7.3 No Outage Credits. There shall be no Outage Credits for Outages:
(i) Caused directly or indirectly by the acts or omissions of Customer;
(ii) Caused by the failure of equipment or systems provided by Customer or any third party (not under the direction or control of Company);
(iii) Caused by a Force Majeure event as defined in Section 22.3;
(iv) Occurring with respect to a request or an order from Customer for a change in the Service; or
(v) Occurring while Customer is in breach of the Agreement.

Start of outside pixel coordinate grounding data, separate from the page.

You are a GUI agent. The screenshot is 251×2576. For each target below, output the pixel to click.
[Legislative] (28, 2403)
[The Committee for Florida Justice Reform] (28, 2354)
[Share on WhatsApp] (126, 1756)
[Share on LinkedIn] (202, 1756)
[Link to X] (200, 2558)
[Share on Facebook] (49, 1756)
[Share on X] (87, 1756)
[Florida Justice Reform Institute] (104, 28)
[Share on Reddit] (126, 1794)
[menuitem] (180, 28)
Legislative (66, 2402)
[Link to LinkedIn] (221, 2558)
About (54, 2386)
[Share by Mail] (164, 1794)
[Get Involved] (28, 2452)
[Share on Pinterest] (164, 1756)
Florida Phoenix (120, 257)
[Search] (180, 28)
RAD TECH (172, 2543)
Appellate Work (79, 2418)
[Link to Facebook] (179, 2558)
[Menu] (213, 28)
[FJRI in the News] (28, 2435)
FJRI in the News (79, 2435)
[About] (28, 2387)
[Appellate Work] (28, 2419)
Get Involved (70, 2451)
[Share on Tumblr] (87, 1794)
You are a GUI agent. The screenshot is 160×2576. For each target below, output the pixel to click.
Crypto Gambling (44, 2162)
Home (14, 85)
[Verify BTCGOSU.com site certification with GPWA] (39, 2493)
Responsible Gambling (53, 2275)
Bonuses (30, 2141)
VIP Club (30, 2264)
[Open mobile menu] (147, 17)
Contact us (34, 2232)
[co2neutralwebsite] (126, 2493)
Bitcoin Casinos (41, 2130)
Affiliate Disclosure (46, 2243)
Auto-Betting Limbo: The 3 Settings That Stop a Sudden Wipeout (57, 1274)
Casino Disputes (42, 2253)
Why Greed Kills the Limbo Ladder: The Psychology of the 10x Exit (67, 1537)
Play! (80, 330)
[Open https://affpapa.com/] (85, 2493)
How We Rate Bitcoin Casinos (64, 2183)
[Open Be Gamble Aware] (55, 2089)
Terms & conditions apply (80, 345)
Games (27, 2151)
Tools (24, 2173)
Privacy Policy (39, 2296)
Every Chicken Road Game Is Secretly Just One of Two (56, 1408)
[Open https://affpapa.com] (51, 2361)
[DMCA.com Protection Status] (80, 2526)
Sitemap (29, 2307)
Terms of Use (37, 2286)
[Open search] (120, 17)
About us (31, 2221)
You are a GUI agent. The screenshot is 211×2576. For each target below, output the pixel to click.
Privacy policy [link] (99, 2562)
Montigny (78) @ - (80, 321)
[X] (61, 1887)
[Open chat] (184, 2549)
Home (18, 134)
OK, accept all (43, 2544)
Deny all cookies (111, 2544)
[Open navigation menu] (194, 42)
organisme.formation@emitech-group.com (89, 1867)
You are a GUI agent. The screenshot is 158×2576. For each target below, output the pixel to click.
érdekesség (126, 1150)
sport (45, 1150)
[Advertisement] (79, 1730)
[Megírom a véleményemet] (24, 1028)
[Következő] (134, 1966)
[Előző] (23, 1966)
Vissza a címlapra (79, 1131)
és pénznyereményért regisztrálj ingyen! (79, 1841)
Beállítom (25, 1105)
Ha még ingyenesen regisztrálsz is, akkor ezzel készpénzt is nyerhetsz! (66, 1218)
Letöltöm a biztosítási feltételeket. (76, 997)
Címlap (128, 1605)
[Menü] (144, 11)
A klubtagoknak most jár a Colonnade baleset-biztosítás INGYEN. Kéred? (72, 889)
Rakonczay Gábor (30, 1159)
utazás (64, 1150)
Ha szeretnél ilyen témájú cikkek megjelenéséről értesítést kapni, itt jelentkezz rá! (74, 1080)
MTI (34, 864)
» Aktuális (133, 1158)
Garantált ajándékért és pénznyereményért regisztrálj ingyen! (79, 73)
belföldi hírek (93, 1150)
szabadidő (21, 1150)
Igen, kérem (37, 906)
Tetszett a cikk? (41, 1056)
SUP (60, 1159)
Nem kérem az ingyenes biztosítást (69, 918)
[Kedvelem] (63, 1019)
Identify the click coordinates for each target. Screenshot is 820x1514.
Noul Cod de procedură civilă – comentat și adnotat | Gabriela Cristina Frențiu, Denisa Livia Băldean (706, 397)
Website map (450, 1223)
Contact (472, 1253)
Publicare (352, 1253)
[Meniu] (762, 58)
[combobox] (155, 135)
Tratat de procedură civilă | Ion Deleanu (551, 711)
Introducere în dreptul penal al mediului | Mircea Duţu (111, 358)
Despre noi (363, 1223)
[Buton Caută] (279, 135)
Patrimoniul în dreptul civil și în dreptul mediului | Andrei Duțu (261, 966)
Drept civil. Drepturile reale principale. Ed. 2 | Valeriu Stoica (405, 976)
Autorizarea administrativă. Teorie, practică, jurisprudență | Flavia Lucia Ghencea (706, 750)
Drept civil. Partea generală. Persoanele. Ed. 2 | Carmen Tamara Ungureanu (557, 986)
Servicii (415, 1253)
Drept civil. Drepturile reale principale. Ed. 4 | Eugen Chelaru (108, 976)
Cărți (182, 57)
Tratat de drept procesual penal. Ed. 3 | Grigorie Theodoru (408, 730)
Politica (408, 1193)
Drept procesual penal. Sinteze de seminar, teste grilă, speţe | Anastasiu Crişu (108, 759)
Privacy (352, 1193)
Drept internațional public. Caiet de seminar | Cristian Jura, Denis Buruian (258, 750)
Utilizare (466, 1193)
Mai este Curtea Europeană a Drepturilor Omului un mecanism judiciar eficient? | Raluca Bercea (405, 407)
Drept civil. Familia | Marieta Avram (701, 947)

7.4 MAINTENANCE AND MODIFICATIONS TO SERVICE. Company may at any time and without liability modify, expand, improve, maintain, or repair the Service or Company facilities even if such activity might result in temporary suspension(s) of the operation of the Service. Company will use commercially reasonable efforts to minimize any disruption to the Service to Customer and shall use its best efforts to give Customer commercially reasonable notice of a maintenance period prior to the disruption by telephone (real-time or voicemail), or e-mail. Credits will not be issued with respect to such Service interruptions if Company has used commercially reasonable efforts to so notify Customer in accordance with this paragraph.
8. COMPANY’S IP RIGHTS
8.1 Company’s IP. Company reserves all rights, including, but not limited to, ownership, title, and all other rights and interest in, and to, any computer programs (in object or source code format or any other form), know-how, inventions, processes, databases, documentation, training materials and any other intellectual property and any tangible embodiments of it (collectively, “Intellectual Property”) that Company (i) owned prior to providing the Services under the Agreement, (ii) any Intellectual Property that Company develops, creates, or otherwise acquires independently of this Agreement, and (iii) any derivative works or Intellectual Property that Company develops, creates, or otherwise acquires while performing the Services under the Agreement.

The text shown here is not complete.